Aside from these thematic concerns, Mubarirat shakhsiyya experiments with narrative in ways familiar from the work of the generation of the nineties. In Ibrahim's first novel, "The Joy of Blindness," he had played with the possibilities offered by the use of an unreliable narrator, and he continues such experiment here. While in the earlier novel Ibrahim had employed the kind of omniscient narrator's voice familiar from some of the novels by Naguib Mahfouz, playing with this tradition while also undermining it, in Mubarirat shakhsiyya, Farouk, who narrates the novel's three sections, is an unreliable narrator.

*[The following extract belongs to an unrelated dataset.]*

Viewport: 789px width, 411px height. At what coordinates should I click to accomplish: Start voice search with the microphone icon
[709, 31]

Indeed, Farouk may be judged harshly by the reader as a kind of social pariah who feels no ties to his family or to the other people around him. While at the end of part two of the novel, for example, Farouk watches Ihab die, at the beginning of part three he is back in the hospital eager for a new show to start and angry that one is not forthcoming. The reader learns very little about Farouk himself: until the novel's final section all that is known about him is that he is divorced and that he steals expensive, imported food from supermarkets. Instead, Farouk talks about Ihab, recounting stories that the latter has apparently told him on his deathbed in a macabre replay of the Thousand and One Nights. Yet, on closer examination it seems that Farouk, seeking to escape his own subjectivity, has even been making up Ihab's stories.

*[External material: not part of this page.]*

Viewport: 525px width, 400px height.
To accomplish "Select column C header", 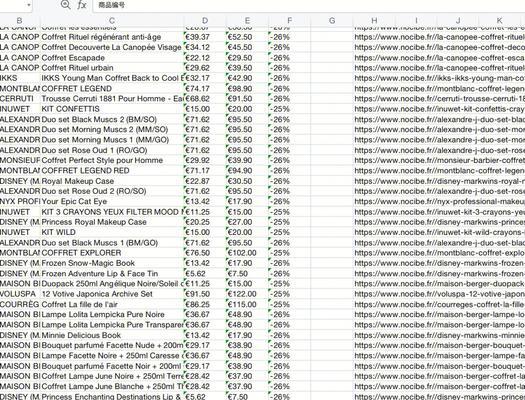I will pos(112,20).
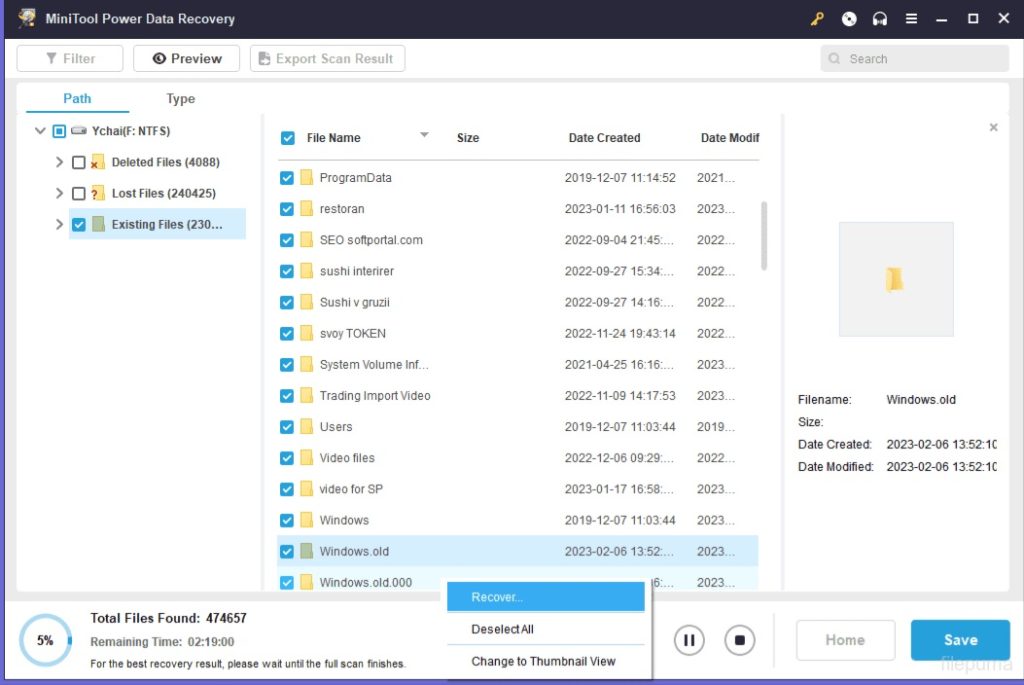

Why should Farouk seek to escape himself in this way, serving as the mouthpiece for another man's life? Though Ihab and his wife Nour are fully realised characters and not just types, they nevertheless also seem to belong to a world of symbols and ideas. Nour, in particular, seems to symbolise something for which Farouk is desperately seeking -- compassion -- and he becomes obsessed with women bearing this name, "the name Nour [being] a home that uncertainty hasn't taken hold of." Indeed, Farouk becomes obsessed with the idea of home and belonging, projected onto female figures, and he talks of the places in which people live, as well as of human bodies, in these terms. Both places and bodies are, however, "place[s] that [are] no longer kind to us."

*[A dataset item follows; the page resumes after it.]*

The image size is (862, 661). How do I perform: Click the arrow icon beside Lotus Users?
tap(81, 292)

There may also be another "inter-textual" Nour with whom Farouk's Nour has links. In Mahfouz's 1960s novel The Thief and the Dogs, with which Mubarirat shakhsiyya is in constant dialogue, the character of the thief, Sa'id Mahran, gets out of jail only to face denial by his daughter and betrayal by his ex-wife. However, he is assisted by a prostitute, Nour, who offers him a home to hide in. Even this seems to have become impossible in the world of Mubarirat shakhsiyya : Omar, unlike Sa'id, does not have thoughts of revenge, does not mull over his past, and rather than an actor he has become a simple spectator, enjoying without reflecting on the affairs of the present.
Finally, death offers one way out, and, though not felt as tragic, it does at least bring this world of shows and viewers to a close. Indeed, in this novel death is just another simple fact in a "third-rate world," and one which, not unlike Ihab, is itself stretched out to die in front of ranks of cold-hearted viewers watching with varying degrees of detachment.